C. elegans has been a workhorse in neuroscience since biologists mapped every one of its 302 neurons in 1986. Knowing the wiring diagram, though, does not explain how circuits produce sequences of behavior. This study starts to close that gap, and the hope is that similar methods will later guide work on larger brains.
The Montreal Protocol, the 1987 treaty that phased out CFCs and helped shrink the Antarctic ozone hole, contains a loophole that could slow the ozone layer's recovery by seven years. The treaty exempts ozone-depleting chemicals used as 'feedstocks,' which are industrial ingredients for making plastics, nonstick coatings, and replacement refrigerants. When negotiators wrote the exemption they assumed only 0.5% of these feedstocks would leak into the atmosphere. New measurements put the real leakage at 3.6%. At that rate, the ozone layer returns to 1980 levels in 2073 instead of 2066. MIT researchers propose three fixes: drop feedstock uses entirely, switch to alternative chemicals, or tighten factories to cut leakage. No regulator has taken up the problem yet. The finding is one of the first significant gaps identified in what is often called the most successful international environmental agreement in history.
The Montreal Protocol phased out CFCs and related chemicals blamed for the ozone hole and is generally seen as the most successful environmental treaty. Ozone recovery has been on track for decades, so a newly identified leak path is a notable dent in a long-running success story.
OpenAI has launched GPT-Rosalind, a large language model fine-tuned for life sciences work. The name honors Rosalind Franklin, the British X-ray crystallographer whose data was essential to the discovery of DNA's double helix. The model is aimed at genomics, along with protein engineering and chemistry. It can summarize research literature, propose biological hypotheses, and plan experiments. On internal benchmarks, its top submissions beat 95% of human experts on prediction tasks and 84% on sequence generation. Access is limited to organizations working on human health. Initial partners include Amgen, Moderna, the Allen Institute, and Thermo Fisher Scientific.

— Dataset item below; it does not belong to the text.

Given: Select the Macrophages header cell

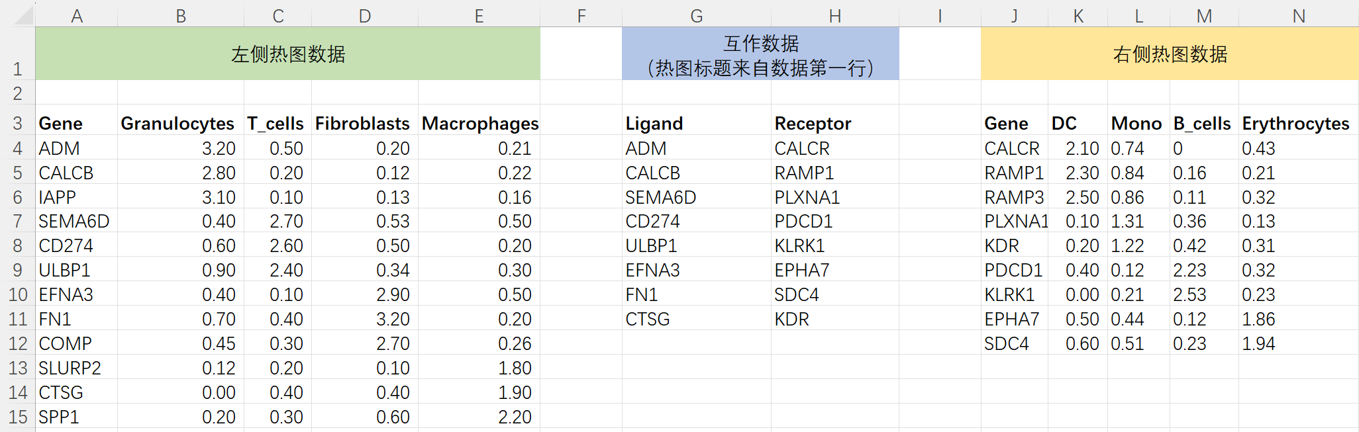Looking at the screenshot, I should [479, 123].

OpenAI notes that drug development today takes 10 to 15 years from target discovery to regulatory approval and pitches GPT-Rosalind as a way to speed up the most analytical parts of that pipeline. It is OpenAI's first domain-specific science model.
General-purpose chatbots can answer biology questions but are not tuned to scientific workflows. GPT-Rosalind is OpenAI's first specialized science model. Google DeepMind made an earlier move into this space with AlphaFold, which predicts protein structures from sequences and won the 2024 Nobel Prize in Chemistry.